Mailing List Archive: Lucene: Java-User

LuceneIndex export to SQL-database

 

 

Lucene java-user RSS feed   Index | Next | Previous | View Threaded


andreas.nowitzki at anno-edv

Aug 15, 2012, 10:39 AM

Post #1 of 3 (237 views)
Permalink
LuceneIndex export to SQL-database

I am using lucene to produce several indexes from html-sites.
To work with them i convert the lucene database into sql via a small
programm. The main problem is that I take a small part of the collected
datafields ( datasource, plainTextContent, title, description and keyword).
But there are in most cases more than 1 position named #keyword, so I get
only the first one. For my sql-database I want to use all values of
#keyword, but how can this be done?

Below you find the sricpt which is used for converting.
Can anyone help me to create a solution?
With kind regards

Andreas

#######################################################
# Character encoding is UTF-8!!!!
#
#
# This file specifies all necessary parameters in order to build a csv file
or a
# database table out of an lucene index.

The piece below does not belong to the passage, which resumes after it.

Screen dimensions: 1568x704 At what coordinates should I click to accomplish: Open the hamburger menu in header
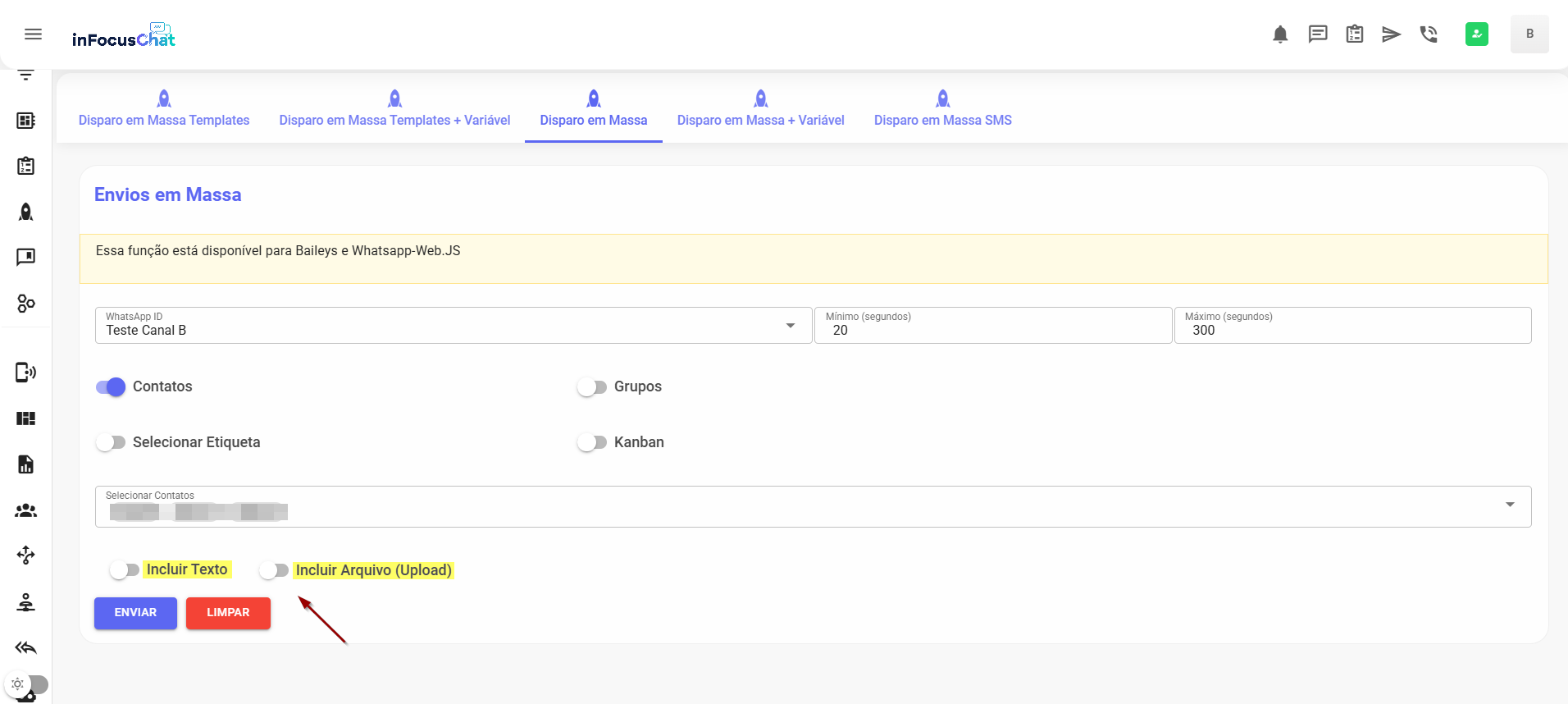click(33, 34)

The Fields that should be
transfered
# can be specified, together with the database location.
#


#The path to the lucene index
luceneIndexPath=r:\23._Neue_Einteilung_Indexer\2._Indexer2\2012\2012-08\index165\

#These attributes will be considered for conversion
#attribute2convert=urn:catwiesel:attribute:uri
attribute2convert=http://www.semanticdesktop.org/ontologies/2007/01/19/nie#title
attribute2convert=http://www.semanticdesktop.org/ontologies/2007/01/19/nie#plainTextContent
attribute2convert=http://www.semanticdesktop.org/ontologies/2007/01/19/nie#description
#attribute2convert=urn:dynaq:buzzwords
attribute2convert=http://www.semanticdesktop.org/ontologies/2007/01/19/nie#dataSource
attribute2convert=http://www.semanticdesktop.org/ontologies/2007/01/19/nie#keyword


# This is for creating / appending / overwriting database tables
dataBaseConversion=
{
# The name of the database table that should be generated / appended /
overwritten
tableName=165_082012
#true: the database table will be overwritten, if it exists. false: the
data entries will be appended
overwriteIfExist=true

# These are the parameters for the connection. Yes, the password is NOT
so secure here...I'm sorry for that
username=root
password=

# This is the connection string to the database. There, the database
location and the database name is specified
# The connection string depends on your database.
# e.g. databaseURL=jdbc:mysql://[host:port]/[database]
databaseURL=jdbc:mysql://127.0.0.1:3306/luceneexport


# This is the driver for your database
# e.g. databaseDriver=org.hsqldb.jdbcDriver
# e.g. databaseDriver=com.mysql.jdbc.Driver
databaseDriver=com.mysql.jdbc.Driver

# This is the character that will be used to quote the table column
names in the SQL statements. Examples are:
#No quoting (also could comment out the line):tableColumnsQuoteChar=
# ANSI-standard: tableColumnsQuoteChar="
# MySQL: tableColumnsQuoteChar=`
tableColumnsQuoteChar=`

# Further, the database type of each attribute has to be specified in
order to create the database table. Also a
# new attribute name for the database column can be specified (note that
dabases have sometimes restrictions for
# the length of column names). E.g.:
# urn:dynaq:buzzwords=
# {
# columnType=TEXT
# columnName=buzzwords
# }

urn:catwiesel:attribute:uri=
{
columnType=TEXT
columnName=uri
}
http://www.semanticdesktop.org/ontologies/2007/01/19/nie#dataSource=
{
columnType=TEXT
columnName=dataSource
}

http://www.semanticdesktop.org/ontologies/2007/01/19/nie#plainTextContent=
{
columnType=LONGTEXT
columnName=plainTextContent
}
http://www.semanticdesktop.org/ontologies/2007/01/19/nie#description=
{
columnType=LONGTEXT
columnName=metadescription
}
http://www.semanticdesktop.org/ontologies/2007/01/19/nie#title=
{
columnType=TEXT
columnName=title
}

#urn:dynaq:buzzwords=
#{
# columnType=TEXT
# columnName=buzzwords
#}

http://www.semanticdesktop.org/ontologies/2007/01/19/nie#keyword=
{
columnType=LONGTEXT
columnName=metakeyword
}

#http://www.semanticdesktop.org/ontologies/2007/01/19/nie#mimeType=
#{
# columnType=TEXT
# columnName=mimeType
#}



}



--
View this message in context: http://lucene.472066.n3.nabble.com/LuceneIndex-export-to-SQL-database-tp4001450.html
Sent from the Lucene - Java Users mailing list archive at Nabble.com.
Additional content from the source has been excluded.